I put the handoff protocol on GitHub. Templates, spec, worked example.
Yesterday I posted about the protocol I use to chain AI workflows across fresh, stateless sessions. The test of whether your workflow is real: can it propagate itself.
The post landed with DMs asking for the actual shape. So I wrote it down.
Repo: github.com/PUSHINGSQUARES/icm-handoff-protocol
It is a small repo on purpose.
No framework to install.
No runtime.
Just markdown plus a convention.
It sits on top of ICM, the Interpretable Context Methodology (Van Clief and McDermott, arXiv 2603.16021v2, March 2026).
The canonical ICM repo is linked in the README.
Contents:
1. `docs/protocol.md`. The rules. Eight of them. Short.
2. `docs/writing-briefs.md`. How to write a phase brief for a reader who has never met you, which is every fresh session.
3. `docs/executor-tiers.md`. The four-tier pattern, plus how to pick a tier per phase and where the escalation path goes.
4. `docs/verification-provenance-breakpoints.md`. Three optional patterns ported from the ICM paper's Section 6: a `Verify` block for cross-phase consistency checks, decision IDs for output provenance, and in-phase breakpoints for complex judgment calls.
5. `templates/handoff-doc.md`. The master living doc. Copy, fill in, ship.
6. `templates/phase-brief.md`. The per-phase brief template, with every section annotated.
7. `examples/worked-example.md`. An anonymized eight-phase overnight build. What went right, what went wrong, what the protocol did about it.
The README lives at the top.
Quickstart is five steps.
What the repo does not try to be:
- A replacement for ICM. It sits on top. ICM defines the spatial structure of a workspace: folders, layers, stage contracts. The handoff protocol defines the temporal structure of execution across sessions. Different axes. Both useful together.
- A runtime. There is nothing to run. If you already have a way to launch a session with a cd command, you have enough. The protocol is the doc, not the tooling.
- Prescriptive about model choice. The executor tier doc talks about tiers, not specific models. The cheap tier today is not the cheap tier next quarter. The pattern outlasts the prices.
What it does try to be:
- Copy-pasteable. Every template is a file you fork into your workspace and fill in.
- Load-bearing. Every rule in the spec is one I wrote because I got burned by not having it.

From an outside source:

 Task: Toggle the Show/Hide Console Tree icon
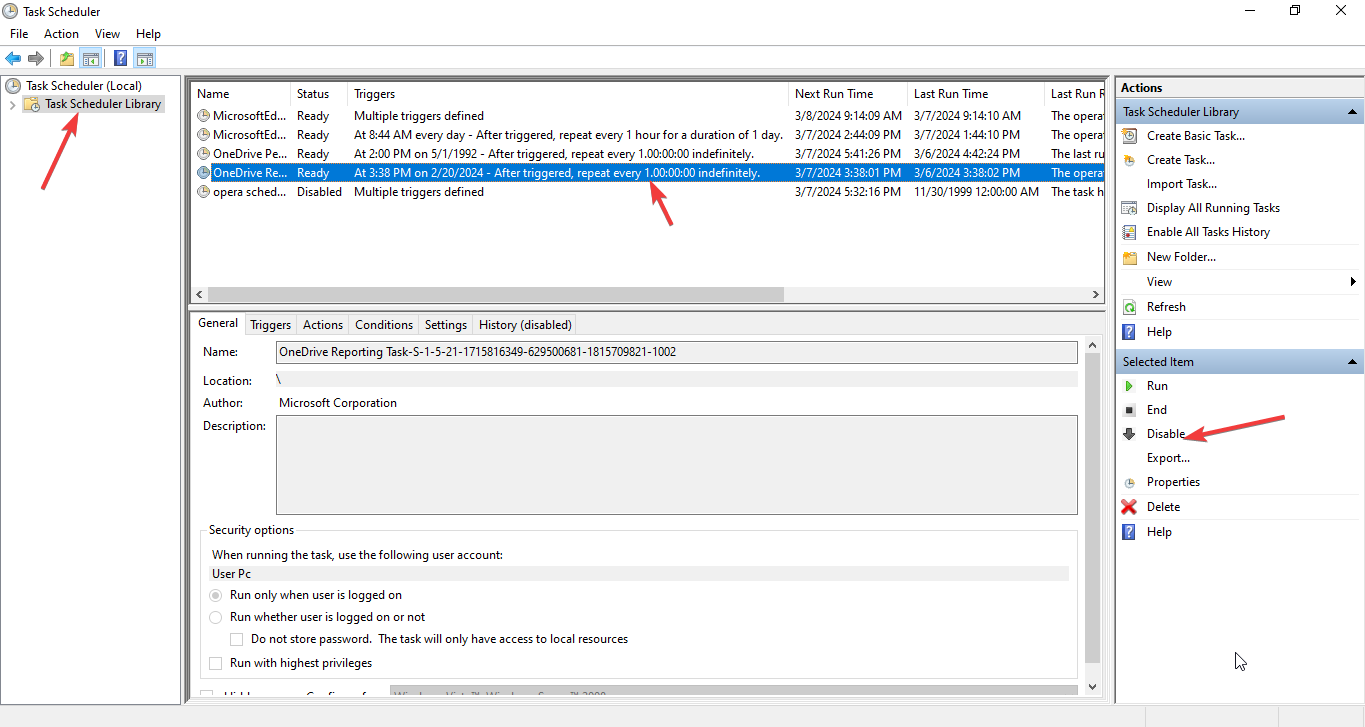[x=91, y=57]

- Honest. The worked example includes a phase where a worker misread an acceptance criterion and declared done when it was not. The fix did not go into that phase's brief. The fix went into the template. Every future build benefits. That is the edit-source principle from the ICM paper, applied.
If you have been running AI workflows that survive one session and fall apart at the seam, this is the layer I use to fix that.
If you fork it or adapt it, tell me what you changed. The spec will get better faster when other builders push back on it.
MIT license. Use it however.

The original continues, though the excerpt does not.